Library workers should use these skills to identify their rights and the rights of their users. Further, they should be ready to perform outreach surrounding copyright topics and refer users with questions pertaining to copyright to reliable resources. However, library workers should avoid providing legal advice. They may provide information about the law and copyright, but should recommend that patrons consult an attorney for legal advice. [emphasis added]
I can’t answer the member’s questions for any particular library. But based on the ALA Statement of Ethics, its further comments on copyright, and risk management principles drawn from the law, I can suggest a methodology for a library to apply when asking them.
First, if a librarian, using their own observations, and applying ALA ethics, believes a source to be dubious, it is clear that they are ethically obligated to “us[e] both good judgment and risk mitigation practices” about “relevant to library activities,” and to work with decision-makers at their institution to develop a clear position on that source.
This is not a simple nor easy exercise. Further (and frustratingly, for some) it may vary from institution to institution. Some libraries dance on the cutting edge of copyright. Others err on the side of caution. The decision to do either should be based on an informed assessment that considers the library’s mission, insurance, tolerance of risk, and its comfort level with the status quo.
The member is already applying personal experience and modeling this balancing. Remember the last part of the question: I am personally very hesitant to refer anyone to ResearchGate, as I find most faculty researchers are not aware of who truly holds the copyright to their published articles.
To that type of informed concern, there are two considerations I would add for libraries making this type of determination:
1) Under Section 108 of the Copyright Act, a library’s exemption from infringement can turn on their lack of awareness of a scheme to make exploitive commercial copies. Your library’s insurance may also deny coverage if a library is knowingly referring users to an infringer. So, if your institution is aware that a source is an infringer (which is different from suspecting a source is an infringer), that is a factor to balance.
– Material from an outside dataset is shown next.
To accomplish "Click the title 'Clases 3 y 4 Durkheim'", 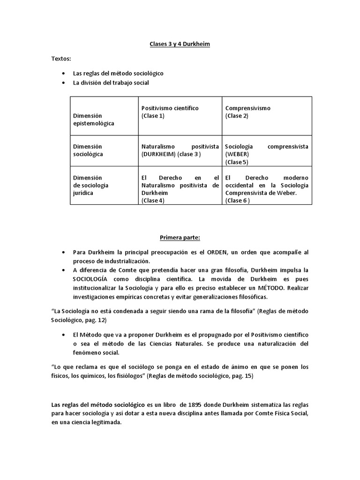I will pos(180,44).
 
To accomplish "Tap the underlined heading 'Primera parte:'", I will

2) On the flip side, libraries should not be willing (and generally have not been willing) to roll over to support the unchecked dominance of traditional commercial publishers. Without pushback, rates will continue to go up, while terms will get more onerous. But there is a difference between thoughtful pushback (like the current, organized fight against the McMillan Embargo), and systematic copyright infringement (like Napster).
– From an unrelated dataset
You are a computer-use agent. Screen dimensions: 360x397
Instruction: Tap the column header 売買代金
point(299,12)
Questions like this one show that librarians are thinking about the difference.
Thanks for a great question. It will be interesting to see if the case against ResearchGate goes the distance, and to see libraries decide where they stand.
 When this question first put the name in my brain, the “g” was lowercase.
 For over ten years, I was in-house counsel at a university, and had a reason to read “The Chronicle of Higher Education,” every week. Every year the Chronicle reported on one research-based scandal after another; it’s a miracle I didn’t hear the term “ResearchGate” before this!
 Am. Chem. Soc'y v. ResearchGate GmbH, 2019 U.S. Dist. LEXIS 98372, 2019 WL 2450976.
 Yes, this is one monster paragraph within the law suit.